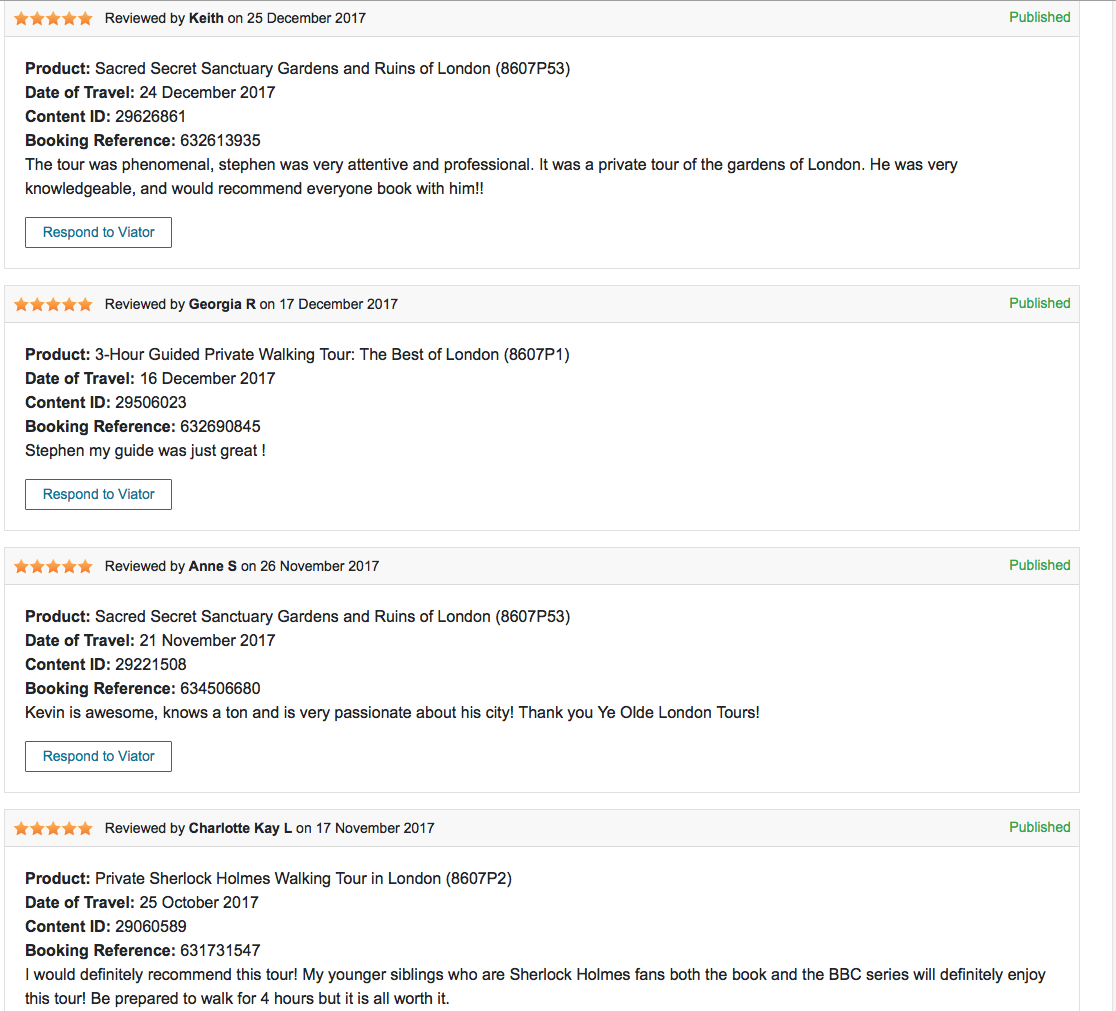Click the star rating on Keith's review
The image size is (1116, 1011).
pyautogui.click(x=53, y=18)
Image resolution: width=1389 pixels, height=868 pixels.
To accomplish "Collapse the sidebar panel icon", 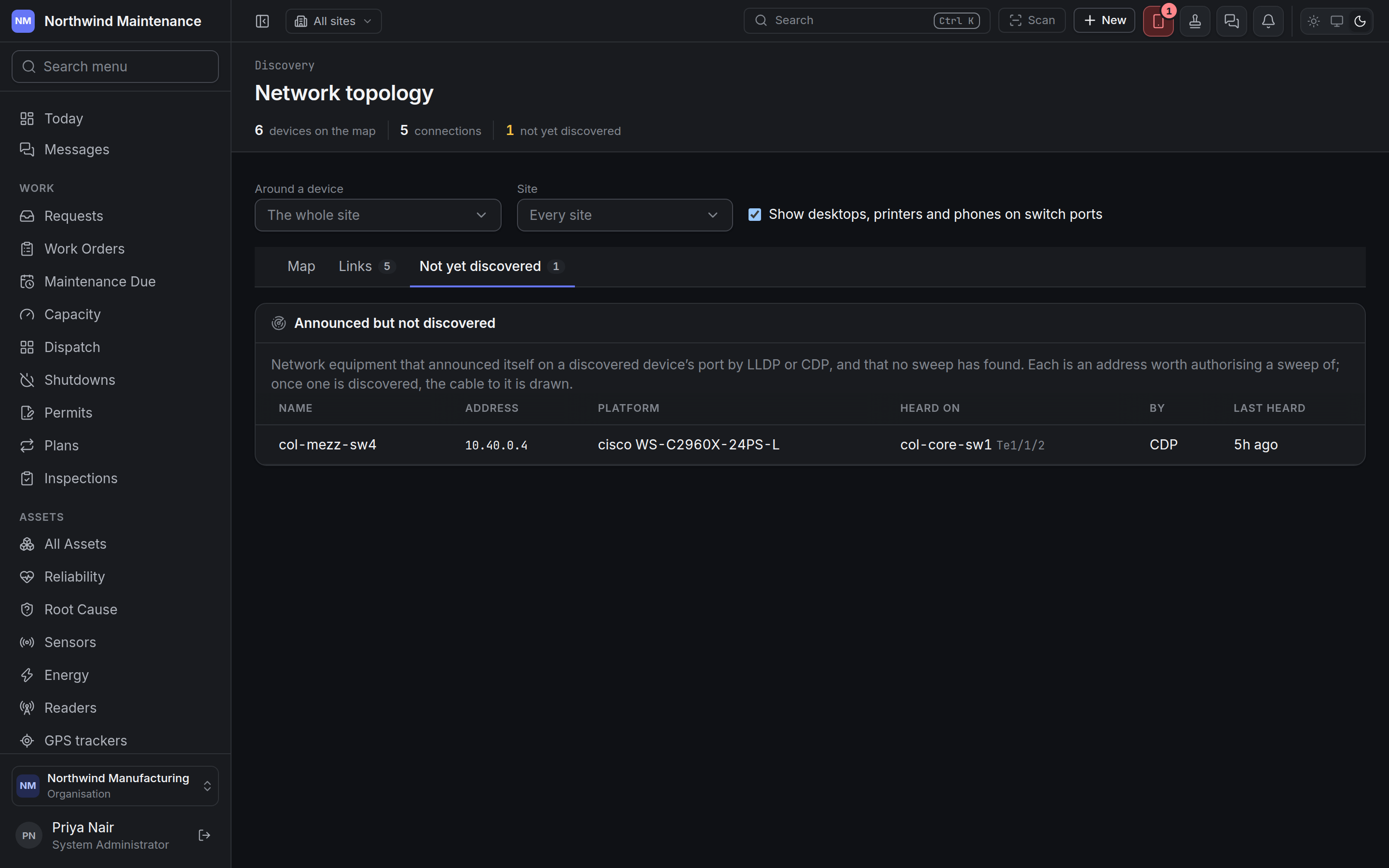I will (x=262, y=21).
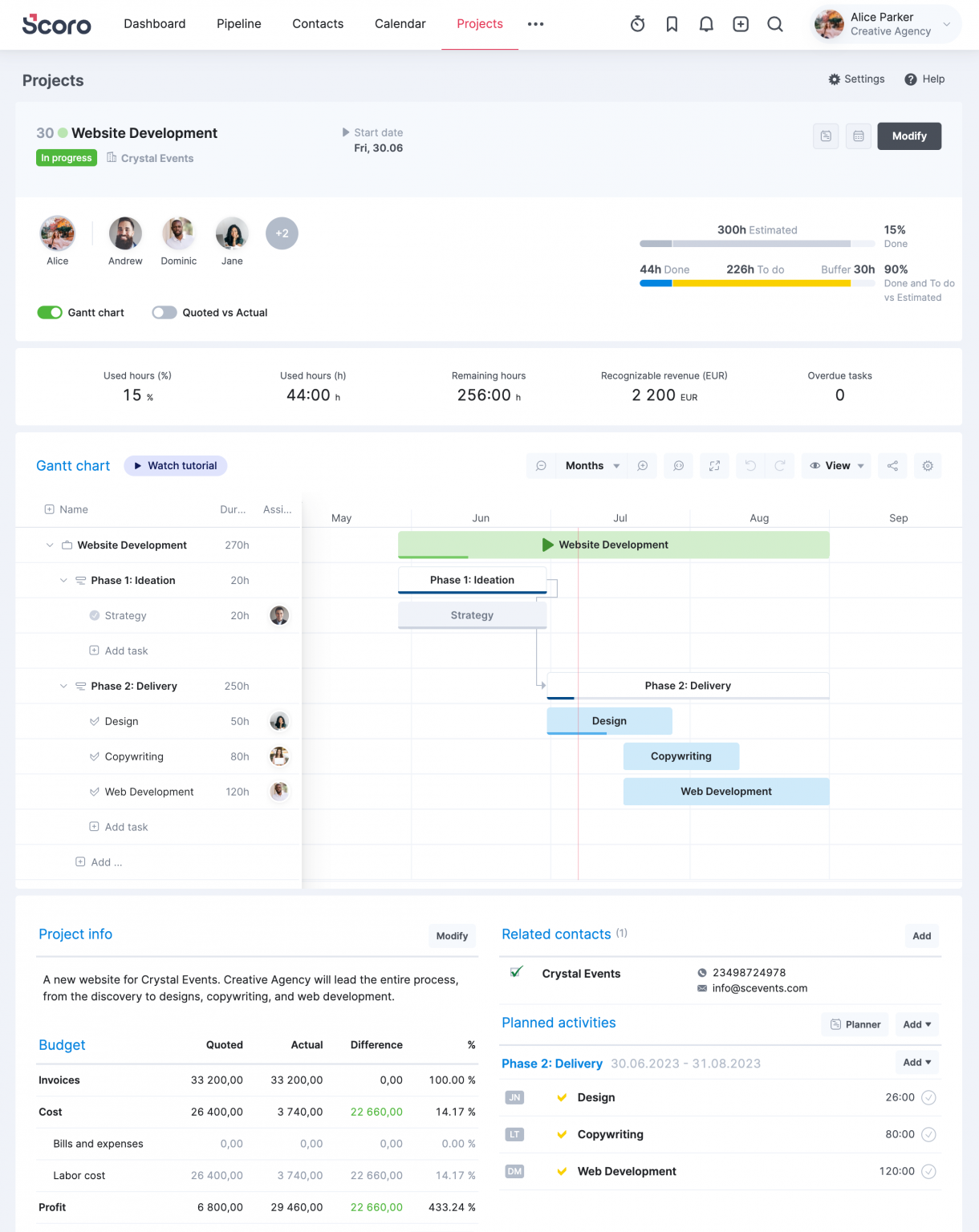Screen dimensions: 979x1232
Task: Click the Watch tutorial button
Action: click(x=175, y=465)
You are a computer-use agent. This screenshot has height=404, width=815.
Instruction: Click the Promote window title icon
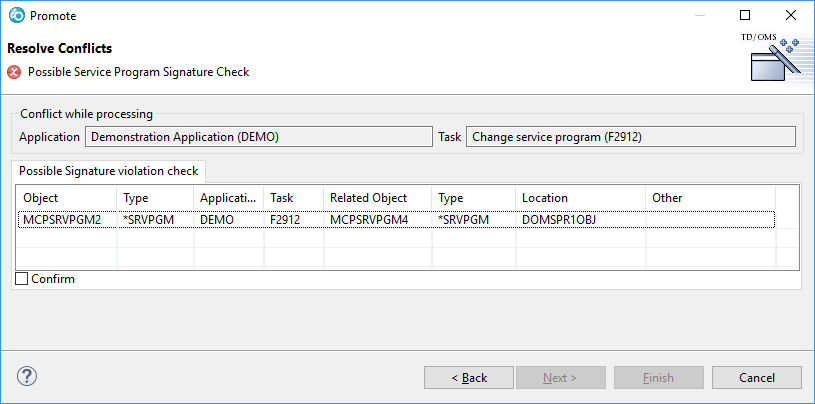coord(16,16)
_ _ _ _ _
> **Activity**:
Only the lines from the one containing "You are a computer-use" through the last line of the entries above, both included, belong in the answer, written out exactly; pictures do not.

> **Solution to this exercise**:
You are a computer-use agent. This screenshot has height=404, width=815.
Instruction: Click the Promote window title icon
coord(16,16)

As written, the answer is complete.